Más del 80% de los alimentos que consumimos en México se transportan por carretera. Por lo tanto, cada alza en el peaje se traslada directamente al precio del jitomate, la leche, el pan. Lo mismo ocurre con los combustibles. En periodos anteriores, como entre agosto de 2017 y 2018, la gasolina magna subió un 21.5% y la premium un 17.4%, mientras el índice de precios al productor creció apenas 8%. En lugar de contener estos incrementos, el gobierno ha convertido a las gasolinas en una fuente de ingresos vía impuestos, castigando a quienes más necesitan movilidad para producir.
La electricidad no se queda atrás. En 2025, muchas empresas en México están pagando hasta 78% más por kilowatt-hora que sus pares en Estados Unidos, según datos de la OCDE. En sectores como el textil, la energía ya representa hasta el 40% de sus costos totales. Mientras tanto, la Comisión Federal de Electricidad (CFE), empresa estatal, sigue reportando pérdidas que se tapan con dinero público, es decir, con tus impuestos.
¿La razón detrás de estos aumentos? Sencilla: el gobierno necesita cubrir un gasto público excesivo, en gran parte derivado de subsidios improductivos, nóminas infladas y el rescate continuo de empresas estatales como PEMEX y CFE. En lugar de recortar el gasto, optan por subir precios e impuestos, provocando una inflación que afecta a todos, pero sobre todo a los más pobres.
Este fenómeno no es nuevo. En la Alemania de 1923, tras financiar el gasto del Estado con impresión de billetes, una barra de pan pasó de costar 250 marcos en enero a 200 mil millones de marcos en noviembre. Los alemanes usaban el dinero como papel tapiz o combustible porque valía menos que la leña. En Venezuela, hace solo unos años, el bolívar se volvió tan inútil que la gente medía el precio del huevo no por unidad, sino por fajos de billetes. Las escenas de carretillas llenas de dinero para comprar una bolsa de arroz no son distantes: son la consecuencia lógica de gobiernos que gastan sin freno y luego culpan al mercado por la inflación.
En el caso de México. Algunos justifican la inflación culpando a los empresarios que “suben precios”, sin reconocer que sus costos, impuestos y servicios aumentan por decisiones del gobierno. Otros, aconsejados por economistas de inspiración keynesiana, proponen aumentar el gasto público para “reactivar” la economía. Lo que logran, en realidad, es una recuperación ficticia, una burbuja inflacionaria que revienta tarde o temprano.
La verdadera salida no está en gastar más, sino en gastar mejor. El crecimiento económico duradero se logra con reglas claras, respeto al Estado de Derecho, certidumbre jurídica y menos intervención estatal. Estados Unidos crece con regularidad porque los cambios de gobierno no significan el rediseño de toda la economía.
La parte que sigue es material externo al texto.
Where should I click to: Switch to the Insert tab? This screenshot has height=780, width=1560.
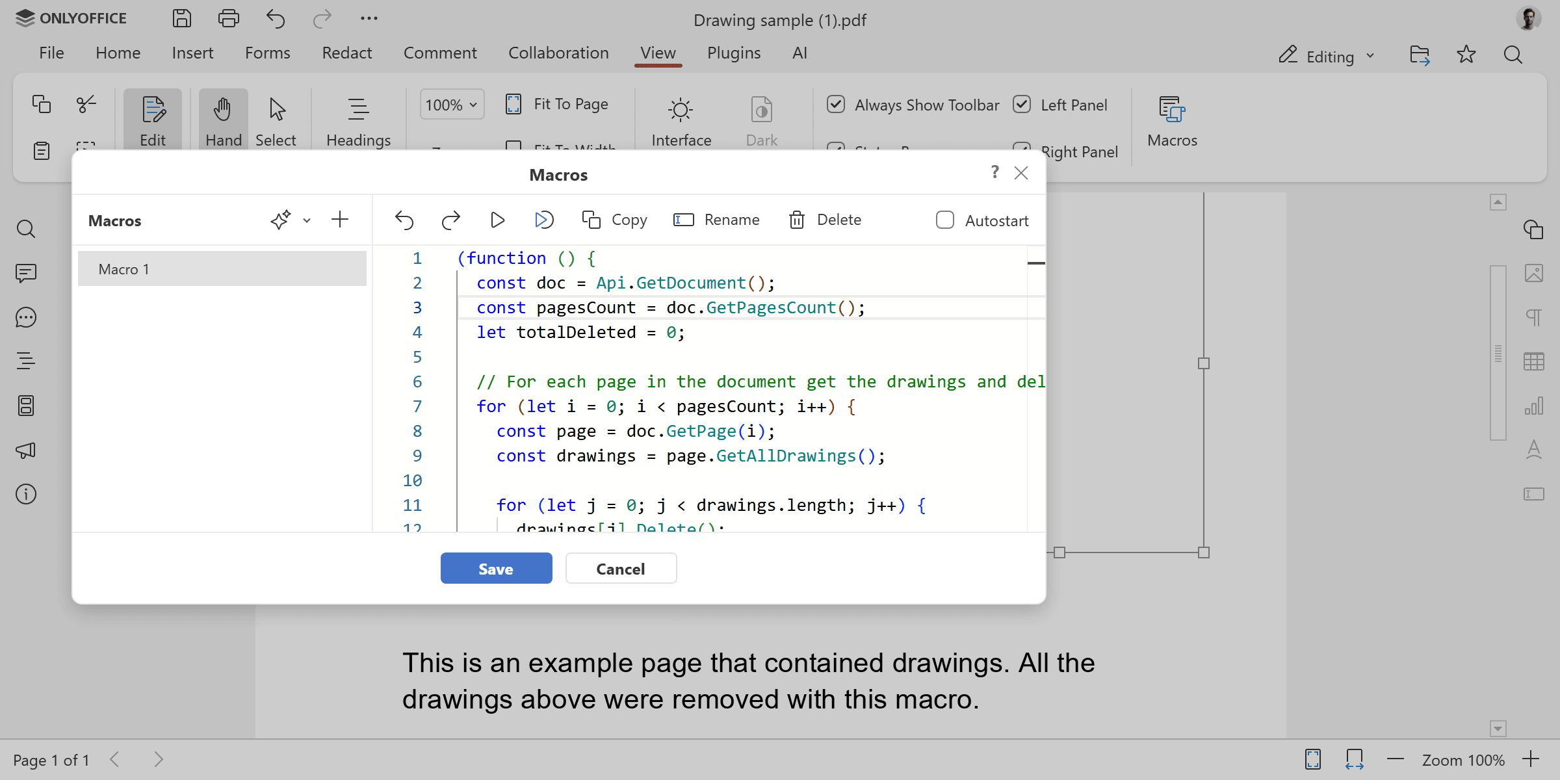point(192,53)
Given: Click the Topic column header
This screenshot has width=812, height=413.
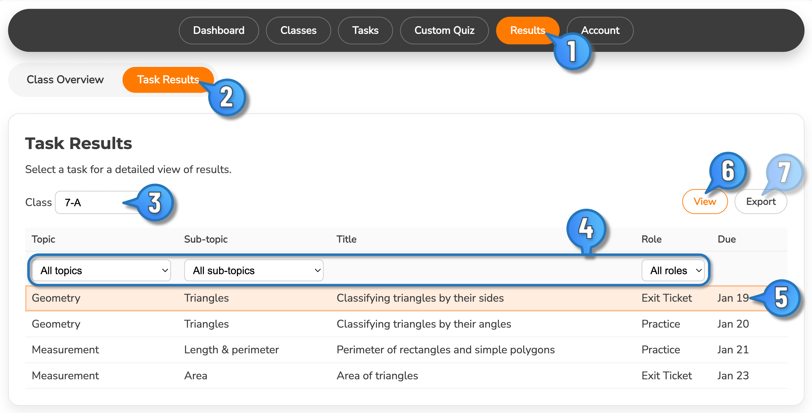Looking at the screenshot, I should (43, 239).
En cambio, en América Latina, cada nuevo presidente quiere “reinventar el país”, modificando leyes, expropiando, o desincentivando la inversión privada.
Lo que México necesita es dejar de asfixiar al sector productivo. Si no se reducen los costos artificiales impuestos por el gobierno, los empresarios seguirán subiendo precios para sobrevivir, y los consumidores seguirán pagando las consecuencias. La solución está al alcance: recortar el gasto público, eliminar subsidios inútiles, abrir a la competencia sectores cerrados, y dejar de usar al gobierno como excusa para inflar precios.
Mientras eso no suceda, el verdadero generador de la inflación no es el productor, ni el tendero, ni el agricultor. Está en el escritorio del burócrata que decide cuánto más nos va a costar vivir mañana.